4. Remedy	In case of breach of contract, the affected party can cancel the contract and claim damages.	In the ease of breach of warranty, the affected party cannot cancel the contract but can claim damages only.
5. Treatment	Breach of condition may be treated as breach of warranty.	Breach of warranty cannot be treated as breach of condition.

Question 5.
Discuss in detail the rights of an unpaid seller against the goods.
Answer:
A seller is deemed to be an unpaid seller when:
(a) the whole of the price has not been paid
(b) a bill of exchange or other negotiable instrument given to him has been dishonoured.

Rights of an Unpaid Seller against the Goods:
(I) Where the Property in the Goods has Passed to the Buyer:

A. Right of Lien: An unpaid seller has a right to retain the goods till he receives the price. But to exercise this lien-

1. He must be in possession of goods
2. The goods must have been sold without any condition.

B. Right of Stoppage in Transit: Where the seller has delivered the goods to a carrier or other bailee for the purpose of transmission to the buyer, but the buyer has not acquired them, then the seller can stop the goods.

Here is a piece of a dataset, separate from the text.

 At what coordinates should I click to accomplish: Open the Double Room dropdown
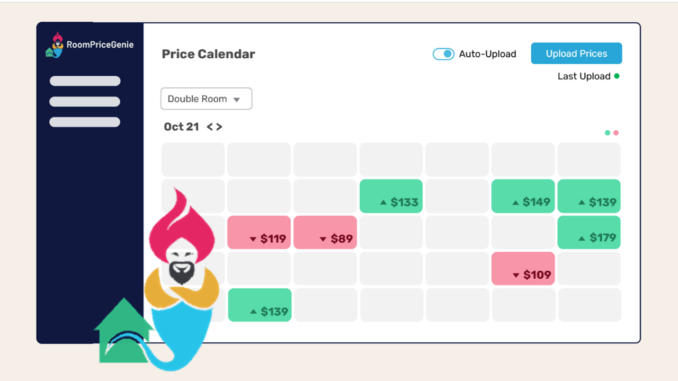point(206,99)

C. Right of Resale: The unpaid seller can resell the goods-

1. Where they are of a perishable nature or
2. Where the seller has expressly reserved the right of resale in the contract itself.

Case Study

Question 1.
X purchased a hot water bottle from Y, retail chemist. X asked Y if it would stand boiling water. The chemist told him that the bottle was meant to hold hot water. The bottle burst when water was poured into it and injured his wife. State whether seller is liable for the injury suffered by the buyer and the consequent compensation, give your reasons.
Answer:
The seller is not liable for the injury because he already told that the bottle is hot water bottle. X’s wife poured boiling water in the bottle, so she was injured. But there is no need for compensation.

Question 2.
X asked a car dealer to suggest him car suitable for touring purposes. The dealer suggested a ‘Buggati Car’. Accordingly, X purchased it but found it unsuitable for touring purpose. State whether the car dealer is liable for breach of condition?
Answer:
Yes, the car dealer is liable for breach of condition, because he told ‘Buggati Car’ was suitable for touring purpose. But in usage, it became unsuitable for touring purpose.

Question 3.
X, a dealer sold a plastic catapult to B. While using the catapult in the usual manner, it broke due to the fact that the materials used in its manufacture were unsuitable. As a result, the boy who was using it, blinded in one of his eyes. State whether the seller is liable or not.
Answer:
The seller is liable, because the materials used to manufacture catapult were not of a good quality. That is why the boy was blinded in one of his eyes.

Question 4.
X bought from Y a heap of wheat the weight of which is 1000 kg at the rate of Rs. 8 per kg. and agrees to pay the price on the first day of the next month and the wheat is to be delivered at X’s godown on the following day. A fire broke out and the entire quantity of wheat was destroyed. State whether X is liable to pay the price or not. Why?
Answer:
X is not liable, because before delivery, the goods were destroyed in Y’s godown. So X need not pay the price.

Question 5.
X bought from Y a heap of wheat (weight 100 kg) at the rate of Rs. 8 per kg. and Y had to put the wheat in bags to deliver it to X. Y filled some bags in X’s presence, but before the remainder could be filled, a fire broke out and the entire quantity of wheat was destroyed. State whether X is liable to pay the price or not. Why?
Answer:
X is not liable, due to non-delivery of the goods by Y. Before the wheat was filled in the bags, the godown caught fire. So X need not pay the price of wheat.

Question 6.
X bought from Y a heap of wheat at a rate of Rs. 8 per kg and Y had to weigh the wheat. Before weighing was completed, the wheat was destroyed by fire. State whether X is liable to pay the price or not. Why?
Answer:
X is not liable, because the wheat was destroyed before weighing. So X need not pay the price.